Oddly enough, the ngram plot for he and she show a similar trend to I and me. The word she is less common in general, but saw a decline starting in 1940, and a reversal of that trend in the 1970s. The frequency of the word he sharply declined starting in 1900, just like the word I, and did not begin to become more frequent until the late 1990s. It is safe to say that the decline in the frequency of I and me were not caused by public school policies. If they were, we should have observed an increase in nouns associated with third person writing. Instead we observed the exact opposite.

It might feel like we are at a loss for explanation at this point. However, there is still something to take away from the ngrams that we have examined so far. For example, since I, me, she, and he all declined in frequency and then became more frequently used around the same time, it is reasonable to assume that those words were simply displaced. What if these plots do not tell us about the fall and rise of I, but rather the rise and fall of something else altogether?

The ngram plot above shows the frequency of the phrases technical manual, technical publication, and repair manual. Now, unlike the words I, me, he, she, and her, these phrases are significantly less common. However, the increase in the use of those phrases is an important reminder of why it is important to understand the dataset that you are working with.

Beyond being library-like, the evolution of the corpus throughout the 1900s is increasingly dominated by scientific publications rather than popular works.[ref]http://journals.plos.org/plosone/article?id=10.1371/journal.pone.0137041[/ref]

The Google Books Ngram corpus does not represent the true popularity of a word or phrase.
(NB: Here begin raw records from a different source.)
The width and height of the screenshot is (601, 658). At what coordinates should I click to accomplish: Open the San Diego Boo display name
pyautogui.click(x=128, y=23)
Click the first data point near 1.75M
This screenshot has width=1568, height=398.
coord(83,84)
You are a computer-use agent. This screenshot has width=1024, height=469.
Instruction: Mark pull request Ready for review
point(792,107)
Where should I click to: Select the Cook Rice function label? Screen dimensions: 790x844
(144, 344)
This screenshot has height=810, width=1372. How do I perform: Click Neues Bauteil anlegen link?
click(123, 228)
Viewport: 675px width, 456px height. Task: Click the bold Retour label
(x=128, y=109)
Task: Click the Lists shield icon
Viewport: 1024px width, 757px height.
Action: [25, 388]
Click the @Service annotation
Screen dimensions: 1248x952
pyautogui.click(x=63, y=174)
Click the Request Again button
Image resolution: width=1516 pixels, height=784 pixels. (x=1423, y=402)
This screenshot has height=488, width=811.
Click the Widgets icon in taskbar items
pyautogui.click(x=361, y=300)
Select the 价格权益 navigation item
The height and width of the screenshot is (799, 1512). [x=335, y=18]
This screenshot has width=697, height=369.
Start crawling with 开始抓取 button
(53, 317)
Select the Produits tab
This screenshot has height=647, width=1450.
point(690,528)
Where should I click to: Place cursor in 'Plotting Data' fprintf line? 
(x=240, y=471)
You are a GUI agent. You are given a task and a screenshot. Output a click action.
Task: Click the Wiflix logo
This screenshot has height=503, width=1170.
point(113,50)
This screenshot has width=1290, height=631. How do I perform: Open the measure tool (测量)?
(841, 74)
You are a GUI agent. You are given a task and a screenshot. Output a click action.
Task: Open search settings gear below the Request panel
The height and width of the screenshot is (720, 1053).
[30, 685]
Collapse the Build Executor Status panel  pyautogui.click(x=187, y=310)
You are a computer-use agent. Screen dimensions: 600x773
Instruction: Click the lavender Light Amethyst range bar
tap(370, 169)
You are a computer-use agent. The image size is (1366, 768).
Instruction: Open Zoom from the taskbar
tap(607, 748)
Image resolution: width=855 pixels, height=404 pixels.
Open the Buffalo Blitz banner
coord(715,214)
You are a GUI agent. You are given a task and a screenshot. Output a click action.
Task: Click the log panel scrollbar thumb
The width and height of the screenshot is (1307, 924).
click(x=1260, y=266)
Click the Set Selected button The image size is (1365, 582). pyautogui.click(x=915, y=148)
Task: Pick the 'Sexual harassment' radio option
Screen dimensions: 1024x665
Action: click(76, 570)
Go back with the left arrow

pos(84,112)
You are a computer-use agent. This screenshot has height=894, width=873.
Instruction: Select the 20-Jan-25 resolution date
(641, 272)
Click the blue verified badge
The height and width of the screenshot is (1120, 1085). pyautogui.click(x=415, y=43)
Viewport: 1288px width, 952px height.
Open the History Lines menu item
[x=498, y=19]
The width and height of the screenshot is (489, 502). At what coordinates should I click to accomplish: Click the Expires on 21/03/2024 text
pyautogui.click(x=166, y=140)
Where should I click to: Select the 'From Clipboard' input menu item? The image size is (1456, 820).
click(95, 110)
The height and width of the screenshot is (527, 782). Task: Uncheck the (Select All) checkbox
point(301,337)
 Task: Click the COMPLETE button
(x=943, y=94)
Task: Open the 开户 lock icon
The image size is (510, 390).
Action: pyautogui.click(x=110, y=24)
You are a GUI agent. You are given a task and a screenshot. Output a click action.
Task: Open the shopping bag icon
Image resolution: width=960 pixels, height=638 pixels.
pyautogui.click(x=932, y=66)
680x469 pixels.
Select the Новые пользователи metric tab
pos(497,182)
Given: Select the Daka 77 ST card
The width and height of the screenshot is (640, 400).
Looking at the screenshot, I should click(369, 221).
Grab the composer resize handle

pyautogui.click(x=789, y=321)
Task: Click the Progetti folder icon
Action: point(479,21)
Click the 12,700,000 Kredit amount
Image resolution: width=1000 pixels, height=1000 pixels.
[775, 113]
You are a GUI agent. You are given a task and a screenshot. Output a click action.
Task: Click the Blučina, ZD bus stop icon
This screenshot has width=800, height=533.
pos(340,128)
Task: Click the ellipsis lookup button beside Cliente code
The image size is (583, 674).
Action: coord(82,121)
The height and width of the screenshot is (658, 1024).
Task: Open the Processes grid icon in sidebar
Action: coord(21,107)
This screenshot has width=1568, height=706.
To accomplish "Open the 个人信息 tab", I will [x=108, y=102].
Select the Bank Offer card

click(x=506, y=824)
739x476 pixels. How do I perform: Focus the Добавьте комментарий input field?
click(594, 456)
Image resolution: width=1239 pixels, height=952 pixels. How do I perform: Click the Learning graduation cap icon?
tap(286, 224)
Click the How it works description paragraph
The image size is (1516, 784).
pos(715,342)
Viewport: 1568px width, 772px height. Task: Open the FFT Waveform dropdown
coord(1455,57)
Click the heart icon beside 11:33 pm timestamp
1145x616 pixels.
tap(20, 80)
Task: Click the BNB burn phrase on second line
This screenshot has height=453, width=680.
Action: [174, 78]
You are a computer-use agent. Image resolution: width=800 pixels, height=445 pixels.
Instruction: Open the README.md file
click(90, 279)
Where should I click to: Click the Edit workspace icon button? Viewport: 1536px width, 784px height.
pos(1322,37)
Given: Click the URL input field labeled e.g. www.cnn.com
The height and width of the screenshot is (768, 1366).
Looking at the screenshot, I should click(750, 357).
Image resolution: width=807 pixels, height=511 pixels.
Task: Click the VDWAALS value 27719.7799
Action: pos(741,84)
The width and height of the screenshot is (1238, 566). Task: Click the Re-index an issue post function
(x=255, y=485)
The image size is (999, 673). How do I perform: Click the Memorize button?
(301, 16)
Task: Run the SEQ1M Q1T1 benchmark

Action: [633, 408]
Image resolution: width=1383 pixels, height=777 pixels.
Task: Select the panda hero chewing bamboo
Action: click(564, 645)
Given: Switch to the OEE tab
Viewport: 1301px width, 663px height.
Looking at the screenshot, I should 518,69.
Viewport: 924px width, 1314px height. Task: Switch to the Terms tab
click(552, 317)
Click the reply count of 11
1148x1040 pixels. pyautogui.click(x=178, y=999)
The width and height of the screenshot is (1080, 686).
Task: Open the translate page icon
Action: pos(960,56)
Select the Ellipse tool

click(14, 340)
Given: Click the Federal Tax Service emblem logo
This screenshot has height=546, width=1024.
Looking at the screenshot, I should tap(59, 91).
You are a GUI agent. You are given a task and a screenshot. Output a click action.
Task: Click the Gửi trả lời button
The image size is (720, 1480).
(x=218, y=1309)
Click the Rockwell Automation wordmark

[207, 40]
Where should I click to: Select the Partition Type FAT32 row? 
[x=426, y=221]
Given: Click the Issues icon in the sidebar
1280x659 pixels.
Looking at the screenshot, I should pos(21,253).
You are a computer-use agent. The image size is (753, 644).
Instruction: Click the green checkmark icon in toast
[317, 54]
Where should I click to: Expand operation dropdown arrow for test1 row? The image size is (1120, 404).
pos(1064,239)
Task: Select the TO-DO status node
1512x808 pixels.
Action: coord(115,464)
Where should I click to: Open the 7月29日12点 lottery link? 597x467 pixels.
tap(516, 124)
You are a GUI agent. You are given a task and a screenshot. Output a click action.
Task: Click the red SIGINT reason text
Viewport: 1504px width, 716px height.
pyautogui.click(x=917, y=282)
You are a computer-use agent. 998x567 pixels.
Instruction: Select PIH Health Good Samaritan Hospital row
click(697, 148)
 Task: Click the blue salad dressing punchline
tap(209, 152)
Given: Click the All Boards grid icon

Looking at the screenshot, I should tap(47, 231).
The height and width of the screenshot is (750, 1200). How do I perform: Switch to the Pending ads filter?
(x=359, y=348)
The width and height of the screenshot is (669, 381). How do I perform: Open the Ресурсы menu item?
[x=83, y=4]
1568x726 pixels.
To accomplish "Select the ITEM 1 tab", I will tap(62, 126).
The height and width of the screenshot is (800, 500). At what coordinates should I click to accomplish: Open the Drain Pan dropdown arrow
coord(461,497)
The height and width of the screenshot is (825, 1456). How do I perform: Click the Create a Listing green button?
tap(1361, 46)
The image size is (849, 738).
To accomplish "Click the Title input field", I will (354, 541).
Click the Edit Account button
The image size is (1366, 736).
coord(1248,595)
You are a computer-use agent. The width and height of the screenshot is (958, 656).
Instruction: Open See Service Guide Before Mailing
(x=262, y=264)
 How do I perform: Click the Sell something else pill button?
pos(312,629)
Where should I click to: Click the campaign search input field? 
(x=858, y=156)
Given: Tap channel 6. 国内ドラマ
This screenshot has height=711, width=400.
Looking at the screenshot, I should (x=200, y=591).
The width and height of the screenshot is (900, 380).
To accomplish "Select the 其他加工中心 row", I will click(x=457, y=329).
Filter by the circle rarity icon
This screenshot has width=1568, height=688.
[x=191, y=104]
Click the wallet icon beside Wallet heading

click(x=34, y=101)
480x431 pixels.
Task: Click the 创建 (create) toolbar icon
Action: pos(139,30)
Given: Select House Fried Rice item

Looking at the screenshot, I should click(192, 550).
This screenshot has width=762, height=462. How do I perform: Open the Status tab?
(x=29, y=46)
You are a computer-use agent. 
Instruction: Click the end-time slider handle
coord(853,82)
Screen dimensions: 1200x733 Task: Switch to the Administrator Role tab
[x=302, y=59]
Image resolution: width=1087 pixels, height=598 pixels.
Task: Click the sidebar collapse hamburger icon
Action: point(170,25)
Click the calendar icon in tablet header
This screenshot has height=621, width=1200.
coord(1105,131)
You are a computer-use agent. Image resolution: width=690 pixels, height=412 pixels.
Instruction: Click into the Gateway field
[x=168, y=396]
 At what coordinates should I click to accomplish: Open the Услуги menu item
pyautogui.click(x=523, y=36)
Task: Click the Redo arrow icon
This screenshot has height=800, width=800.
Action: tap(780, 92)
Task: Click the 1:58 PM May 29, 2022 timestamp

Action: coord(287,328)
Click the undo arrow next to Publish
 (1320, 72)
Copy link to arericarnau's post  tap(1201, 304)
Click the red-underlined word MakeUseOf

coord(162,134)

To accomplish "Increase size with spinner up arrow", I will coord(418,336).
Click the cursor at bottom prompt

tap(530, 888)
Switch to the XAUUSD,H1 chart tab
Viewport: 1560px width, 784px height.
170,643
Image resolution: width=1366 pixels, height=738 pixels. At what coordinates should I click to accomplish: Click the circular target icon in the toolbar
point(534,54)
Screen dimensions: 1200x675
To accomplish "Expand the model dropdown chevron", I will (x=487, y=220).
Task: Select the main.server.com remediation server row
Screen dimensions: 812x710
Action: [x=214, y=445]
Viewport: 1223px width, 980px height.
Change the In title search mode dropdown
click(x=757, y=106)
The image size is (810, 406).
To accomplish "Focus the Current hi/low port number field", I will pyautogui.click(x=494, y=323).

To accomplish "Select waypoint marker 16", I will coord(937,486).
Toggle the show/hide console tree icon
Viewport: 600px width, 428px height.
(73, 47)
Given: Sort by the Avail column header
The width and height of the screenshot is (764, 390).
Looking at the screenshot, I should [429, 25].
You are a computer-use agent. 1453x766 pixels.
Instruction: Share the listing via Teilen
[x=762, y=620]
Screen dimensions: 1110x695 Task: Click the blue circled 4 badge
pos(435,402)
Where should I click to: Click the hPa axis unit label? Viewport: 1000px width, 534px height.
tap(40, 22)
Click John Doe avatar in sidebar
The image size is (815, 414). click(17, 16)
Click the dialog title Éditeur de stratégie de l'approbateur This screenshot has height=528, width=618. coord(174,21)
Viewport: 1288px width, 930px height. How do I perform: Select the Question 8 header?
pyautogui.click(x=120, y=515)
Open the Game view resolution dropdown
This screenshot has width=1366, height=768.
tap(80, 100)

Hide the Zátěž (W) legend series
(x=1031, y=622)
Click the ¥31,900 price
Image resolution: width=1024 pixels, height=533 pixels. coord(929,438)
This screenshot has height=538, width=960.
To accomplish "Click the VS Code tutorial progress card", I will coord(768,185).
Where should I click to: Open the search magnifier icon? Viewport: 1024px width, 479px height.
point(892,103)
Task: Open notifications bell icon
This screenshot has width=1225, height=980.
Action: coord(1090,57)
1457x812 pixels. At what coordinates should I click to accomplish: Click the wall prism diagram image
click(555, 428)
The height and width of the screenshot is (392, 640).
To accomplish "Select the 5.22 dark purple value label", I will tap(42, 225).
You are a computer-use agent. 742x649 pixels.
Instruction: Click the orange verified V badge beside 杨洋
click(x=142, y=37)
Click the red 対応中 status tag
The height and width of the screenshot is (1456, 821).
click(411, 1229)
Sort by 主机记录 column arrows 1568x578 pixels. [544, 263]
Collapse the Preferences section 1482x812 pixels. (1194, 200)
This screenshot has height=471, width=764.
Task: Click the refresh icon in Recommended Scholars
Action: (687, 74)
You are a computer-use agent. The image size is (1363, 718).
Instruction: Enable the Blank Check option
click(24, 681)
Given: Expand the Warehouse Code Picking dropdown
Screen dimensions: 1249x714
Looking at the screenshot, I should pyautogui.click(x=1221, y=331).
Rather, the Ngram corpus is comprised of books mostly provided by libraries. In addition, the corpus is contains one of each book, giving equal weight to popular and obscure publications. Rather than representing the frequency of words or phrases in the popular vernacular, Google Books Ngrams represents what University libraries choose to include in their collection.

Unfortunately, the Ngram corpus does not contain any information about the popularity of the publication such as published copies or copies sold for the books that the ngrams were extracted from. There is also no obvious way to relate the ngrams back to their original publications using the published corpus.

Although it is not useful for analyzing the popularity of words and phrases, it does provide interesting insight into trends in what libraries choose to collect. As for the fall and rise of I, the cause was librarians displacing their frequency by adding more scientific and technical publications to their collections. These publications simply do not use the word I, or he, she, him, her, you, or me for that matter.